Given the following elliptic differential equation: $$ - \nabla \cdot (\lambda \nabla u ) = f$$ in $\Omega$ $$ \lambda \nabla u \cdot n = b - au $$ on $\partial \Omega$
where $\Omega$ is a bounded field with smooth edge and $\lambda, f, a, b$ smooth functions with $ \lambda \geq \lambda_0 > 0$ and $a \geq a_0 > 0$.
Is there any equivalent minimization problem to this boundary value problem?

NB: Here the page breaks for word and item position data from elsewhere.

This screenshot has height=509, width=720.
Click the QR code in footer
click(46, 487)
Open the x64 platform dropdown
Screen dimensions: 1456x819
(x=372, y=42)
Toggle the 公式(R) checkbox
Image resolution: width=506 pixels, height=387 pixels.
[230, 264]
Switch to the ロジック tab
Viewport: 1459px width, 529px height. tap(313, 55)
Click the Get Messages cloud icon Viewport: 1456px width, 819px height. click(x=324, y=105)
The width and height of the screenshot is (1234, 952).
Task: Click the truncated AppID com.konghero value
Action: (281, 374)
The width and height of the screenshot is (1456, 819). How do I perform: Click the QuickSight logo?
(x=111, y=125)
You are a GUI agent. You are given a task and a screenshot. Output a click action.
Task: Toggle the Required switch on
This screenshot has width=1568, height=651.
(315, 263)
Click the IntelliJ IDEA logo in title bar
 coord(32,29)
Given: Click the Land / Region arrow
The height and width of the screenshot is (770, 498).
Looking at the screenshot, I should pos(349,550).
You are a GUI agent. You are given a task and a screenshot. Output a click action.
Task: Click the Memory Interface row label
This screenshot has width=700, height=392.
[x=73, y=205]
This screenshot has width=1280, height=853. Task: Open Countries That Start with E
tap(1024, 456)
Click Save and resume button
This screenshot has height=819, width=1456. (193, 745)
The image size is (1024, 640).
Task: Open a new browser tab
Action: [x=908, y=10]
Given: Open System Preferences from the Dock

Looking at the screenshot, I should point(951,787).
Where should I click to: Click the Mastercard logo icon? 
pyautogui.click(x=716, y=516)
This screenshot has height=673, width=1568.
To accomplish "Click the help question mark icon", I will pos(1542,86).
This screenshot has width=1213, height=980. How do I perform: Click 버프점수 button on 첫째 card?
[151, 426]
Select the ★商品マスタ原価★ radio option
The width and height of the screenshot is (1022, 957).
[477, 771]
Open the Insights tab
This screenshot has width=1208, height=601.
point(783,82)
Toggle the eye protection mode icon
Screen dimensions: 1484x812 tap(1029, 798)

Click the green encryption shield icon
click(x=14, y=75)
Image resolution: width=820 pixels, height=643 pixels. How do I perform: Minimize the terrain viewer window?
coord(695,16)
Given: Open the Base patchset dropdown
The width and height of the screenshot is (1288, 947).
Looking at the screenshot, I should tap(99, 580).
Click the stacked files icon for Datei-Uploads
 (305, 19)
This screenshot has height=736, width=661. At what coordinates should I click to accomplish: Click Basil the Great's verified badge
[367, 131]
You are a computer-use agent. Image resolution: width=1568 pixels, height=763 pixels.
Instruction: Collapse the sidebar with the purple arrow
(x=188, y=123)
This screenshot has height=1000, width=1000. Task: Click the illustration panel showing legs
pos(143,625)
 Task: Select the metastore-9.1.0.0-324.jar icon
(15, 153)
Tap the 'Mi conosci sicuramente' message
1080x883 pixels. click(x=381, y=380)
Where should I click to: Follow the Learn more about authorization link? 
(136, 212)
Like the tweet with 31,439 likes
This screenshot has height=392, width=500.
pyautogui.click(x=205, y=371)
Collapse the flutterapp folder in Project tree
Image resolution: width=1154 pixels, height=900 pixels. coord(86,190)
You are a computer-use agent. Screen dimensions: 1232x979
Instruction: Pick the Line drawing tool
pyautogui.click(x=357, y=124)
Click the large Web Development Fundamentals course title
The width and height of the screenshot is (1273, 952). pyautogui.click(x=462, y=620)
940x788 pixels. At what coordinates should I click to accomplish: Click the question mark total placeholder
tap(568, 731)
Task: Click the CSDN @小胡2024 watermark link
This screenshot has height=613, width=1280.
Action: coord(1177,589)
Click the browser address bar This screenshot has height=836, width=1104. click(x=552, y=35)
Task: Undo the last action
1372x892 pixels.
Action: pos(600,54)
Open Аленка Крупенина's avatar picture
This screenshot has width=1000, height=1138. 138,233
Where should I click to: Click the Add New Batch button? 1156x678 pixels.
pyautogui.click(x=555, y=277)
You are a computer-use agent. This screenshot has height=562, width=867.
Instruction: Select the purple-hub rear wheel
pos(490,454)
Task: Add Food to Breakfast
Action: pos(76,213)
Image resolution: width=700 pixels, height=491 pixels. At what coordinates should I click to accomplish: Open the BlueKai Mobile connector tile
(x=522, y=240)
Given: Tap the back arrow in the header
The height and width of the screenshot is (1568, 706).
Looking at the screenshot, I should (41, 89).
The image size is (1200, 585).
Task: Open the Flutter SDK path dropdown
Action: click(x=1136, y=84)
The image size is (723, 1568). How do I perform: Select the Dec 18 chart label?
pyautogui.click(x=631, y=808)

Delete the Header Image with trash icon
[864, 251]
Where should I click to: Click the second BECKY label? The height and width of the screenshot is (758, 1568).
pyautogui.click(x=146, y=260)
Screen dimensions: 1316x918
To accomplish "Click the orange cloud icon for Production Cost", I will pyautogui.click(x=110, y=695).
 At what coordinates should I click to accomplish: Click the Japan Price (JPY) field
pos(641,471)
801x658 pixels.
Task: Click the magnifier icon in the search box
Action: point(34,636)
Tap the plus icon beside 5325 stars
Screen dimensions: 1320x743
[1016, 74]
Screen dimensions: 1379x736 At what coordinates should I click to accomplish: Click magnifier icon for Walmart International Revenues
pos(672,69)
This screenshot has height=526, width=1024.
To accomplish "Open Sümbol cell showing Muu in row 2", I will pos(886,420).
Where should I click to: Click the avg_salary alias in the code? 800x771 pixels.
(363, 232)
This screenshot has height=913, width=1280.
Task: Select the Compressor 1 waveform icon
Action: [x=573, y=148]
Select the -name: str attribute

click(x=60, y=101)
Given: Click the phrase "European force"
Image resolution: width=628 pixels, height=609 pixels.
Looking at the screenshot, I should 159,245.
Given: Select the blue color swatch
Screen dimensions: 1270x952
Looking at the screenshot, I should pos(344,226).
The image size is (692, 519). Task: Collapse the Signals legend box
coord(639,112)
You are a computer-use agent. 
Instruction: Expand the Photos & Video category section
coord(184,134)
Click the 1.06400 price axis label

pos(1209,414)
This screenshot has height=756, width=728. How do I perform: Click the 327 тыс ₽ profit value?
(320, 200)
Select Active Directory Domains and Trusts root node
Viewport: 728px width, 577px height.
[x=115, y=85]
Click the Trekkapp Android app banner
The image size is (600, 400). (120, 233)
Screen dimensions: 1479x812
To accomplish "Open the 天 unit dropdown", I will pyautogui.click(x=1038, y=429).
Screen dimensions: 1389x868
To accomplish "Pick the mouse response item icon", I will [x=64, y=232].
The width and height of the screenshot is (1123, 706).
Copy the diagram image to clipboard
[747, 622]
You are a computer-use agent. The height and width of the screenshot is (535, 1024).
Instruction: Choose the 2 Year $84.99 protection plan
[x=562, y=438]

Taking the notion that DMan mentioned above, then we can rewrite this problem as, allowing $f = \nabla\cdot g$, $$ \|\lambda \nabla u+g\|_2^2. $$
Stationarity of this problem implies that (as a heuristic derivation without lagrange multipliers for the boundary conditions, which can be included later), $$ 0 = 2\nabla\cdot (\lambda \nabla u + g) = 2(\lambda \nabla^2 u + \nabla\cdot g) \implies -\lambda \nabla^2 u = \nabla\cdot g = f, $$ which is roughly what we wanted. This problem can then be written as $$ \begin{equation*} \begin{aligned} & \underset{u}{\text{minimize}} & & \|\lambda \nabla u+g\|_2^2 \\ & \text{subject to} & & \lambda \nabla u\cdot n = b-au, \text{ over } \partial\Omega. \end{aligned} \end{equation*} $$
The latter constraint is linear, and the functional above is strongly convex and smooth, so everything is nice and has the expected solutions. The equivalence between this problem and the one stated can be noted via stationarity conditions of the problem (and strong duality), while uniqueness of the solution follows from strong convexity everywhere in the domain.